France: Appeals court renders amended rulings in Charlie Hebdo trial

A French appeals court has issued amended sentences against two defendants involved in the terrorist attack on the Paris-based satirical magazine Charlie Hebdo in 2015.

France Info channel reported that Alireza Polat was sentenced to life imprisonment on Thursday for providing assistance in terrorism-related crimes.

Polat had received a 30-year prison sentence in his first trial at the end of 2020.

The court reduced another defendant's prison sentence from 20 to 13 years.

Seventeen people died in the January 2015 attacks.

At that time, brothers Cherif and Said Kouachi opened fire on the magazine's editorial office, resulting in a bloodbath.

The attacks did not stop after the attack on the editors of Charlie Hebdo, as another attack took place on a "kosher" Jewish food store in Paris.

At that time, the security forces killed the three perpetrators of the attack.

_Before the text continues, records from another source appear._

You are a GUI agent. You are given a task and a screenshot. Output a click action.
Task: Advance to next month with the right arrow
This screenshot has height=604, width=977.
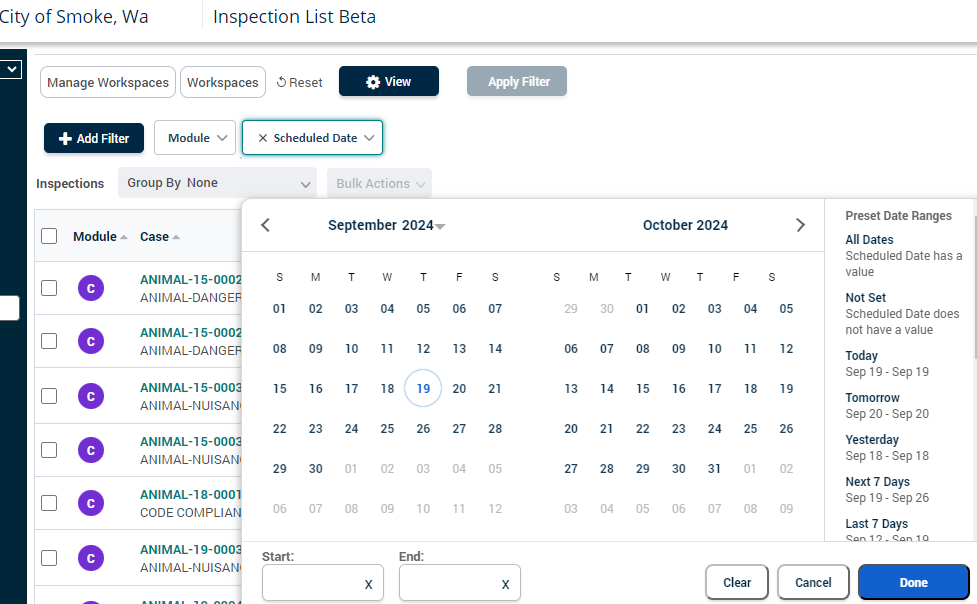tap(800, 225)
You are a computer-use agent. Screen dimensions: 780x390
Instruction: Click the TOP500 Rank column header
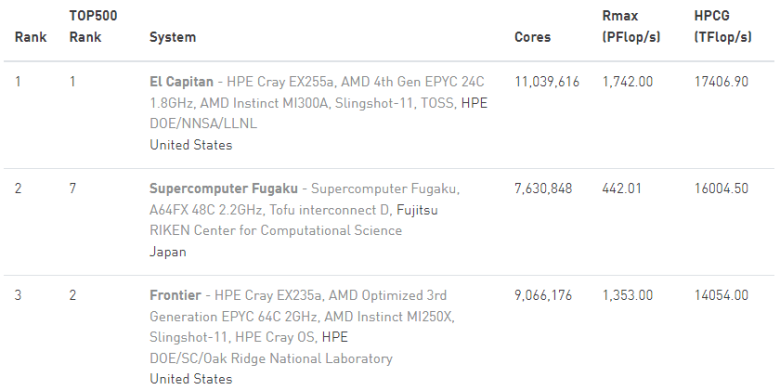(94, 26)
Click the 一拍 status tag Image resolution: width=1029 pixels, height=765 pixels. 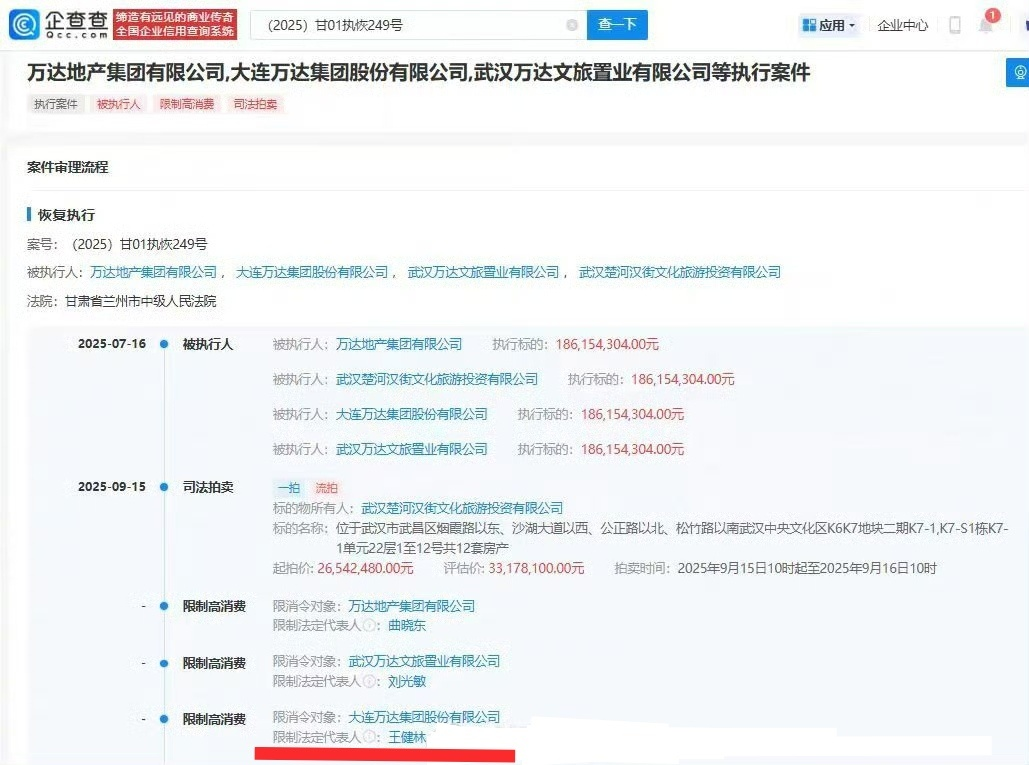coord(288,487)

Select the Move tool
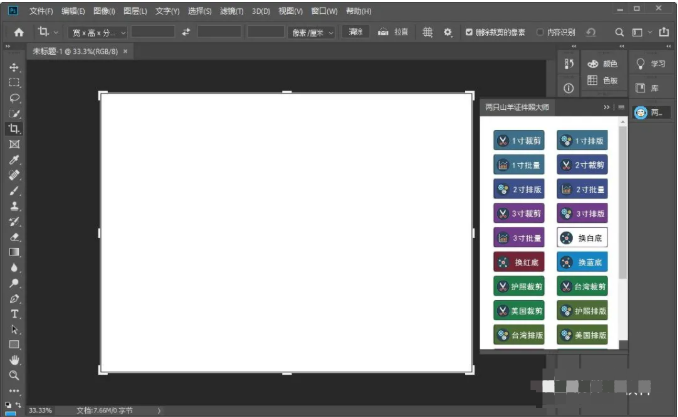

Prior to the attack, the two brothers said they had acted on behalf of the Al-Qaeda terrorist network, to avenge the newspaper's decision to publish caricatures offensive to the Islamic religion.

In 2020, 11 people were tried on charges of aiding in the attack, eventually receiving sentences ranging from four years to life in prison.

Polat is considered the right arm of the killer Amedy Coulibaly, who shot a policeman and killed four hostages in the shop that was robbed.

According to the court, Bulat helped Coulibaly in a specific and detailed manner.